Les craintes, légitimes, des agriculteurs, qui perdent chaque année des centaines de bêtes sous les crocs des loups, ont été entendues. L’argument qui souligne que «si nos ancêtres ont exterminé le loup, c’est qu’il y avait bien une raison» a porté ses fruits. Mais ce n’est pas parce que nos aïeuls, avec des raisons qui leur étaient propres, ont décidé d’éradiquer le prédateur et y sont parvenus que nous devons faire de même.

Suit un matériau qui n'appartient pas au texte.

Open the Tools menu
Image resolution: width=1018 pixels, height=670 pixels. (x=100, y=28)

La régulation à tout-va est une solution de facilité, mais elle n’est pas l’unique issue. Elle se focalise sur une vision du loup comme concurrent nuisible de l’homme. Le canidé est l’ennemi de l’agriculteur car il mange ses bêtes, et il vole le travail des chasseurs en régulant lui-même la faune. Cette vision négative occulte toutes les autres facettes – plus positives – de sa présence sur nos territoires, comme la régulation de certaines espèces qui sinon pourraient nuire à la biodiversité, mais aussi son importance pour l’écosystème. Les carcasses que le loup laisse derrière lui permettent, par exemple, à de nombreuses autres espèces de se nourrir plus facilement.
La voie qui mène à une cohabitation harmonieuse entre l’homme et le prédateur ne semble pas exister aujourd’hui. Et pourtant, il va falloir l’imaginer, la créer, en dépassant la vision passéiste qui veut que le loup soit un danger pour l’homme. Cette solution se trouve quelque part entre les deux extrêmes que sont le désir de voir le loup disparaître totalement de notre territoire et le laisser-faire concernant le développement de sa population en Suisse. A nous, et plus particulièrement à nos politiciens, de la trouver.

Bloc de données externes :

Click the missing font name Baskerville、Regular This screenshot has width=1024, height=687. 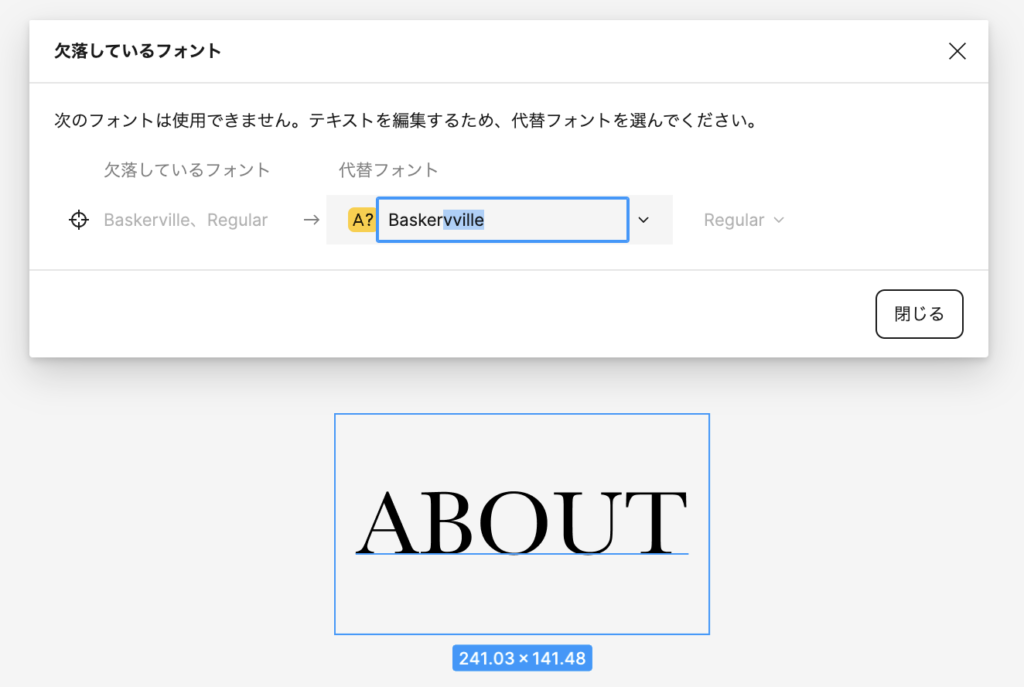click(185, 220)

La vision négative occulte toutes les autres facettes – plus positives – de la présence du loup
FAUNE La présence du canidé est avérée dans la région de Loye, en Valais, depuis longtemps. Mais en ce début d’année, l’animal a été aperçu plusieurs fois dans le village, au point de modifier la routine des habitants. Reportage, alors que le Conseil des Etats devrait empoigner l’assouplissement de la loi sur la chasse la semaine prochaine
Le village de Loye, perché sur le coteau de la rive gauche du Rhône entre Sierre et Sion, semble avoir retrouvé sa tranquillité. Seules quelques rares discussions au coin d’un bar laissent encore transparaître la peur qui a envahi le hameau, au mois de mars. En l’espace d’une semaine, le loup s’est montré à deux reprises à quelques mètres des habitations.

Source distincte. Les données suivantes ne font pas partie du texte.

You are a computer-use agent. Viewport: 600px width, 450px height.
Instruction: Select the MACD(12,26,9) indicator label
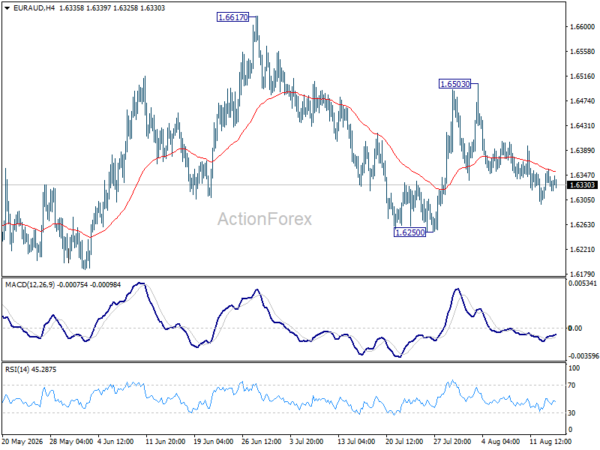coord(30,285)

«Le loup est dans la région depuis de nombreuses années, mais ce qui a changé, c’est qu’aujourd’hui, on le voit», souligne Matthieu Arlettaz. Devant l’enclos qui abrite les chèvres naines de la famille, il se remémore, en compagnie de sa femme Patricia, l’attaque subie le 14 mars dernier, sur le coup des 12h45. Alors que Patricia va apporter au compost les épluchures alimentaires du repas de midi, elle remarque la présence du canidé. «Le loup attaquait une de nos chèvres. J’ai couru en faisant du bruit pour l’effrayer, raconte-t-elle. Ce n’est que lorsque je suis arrivée à cinq mètres de lui qu’il a pris peur et fui.» L’animal rebrousse chemin, franchit sans encombre la barrière haute de 1,5 mètre et disparaît dans la forêt.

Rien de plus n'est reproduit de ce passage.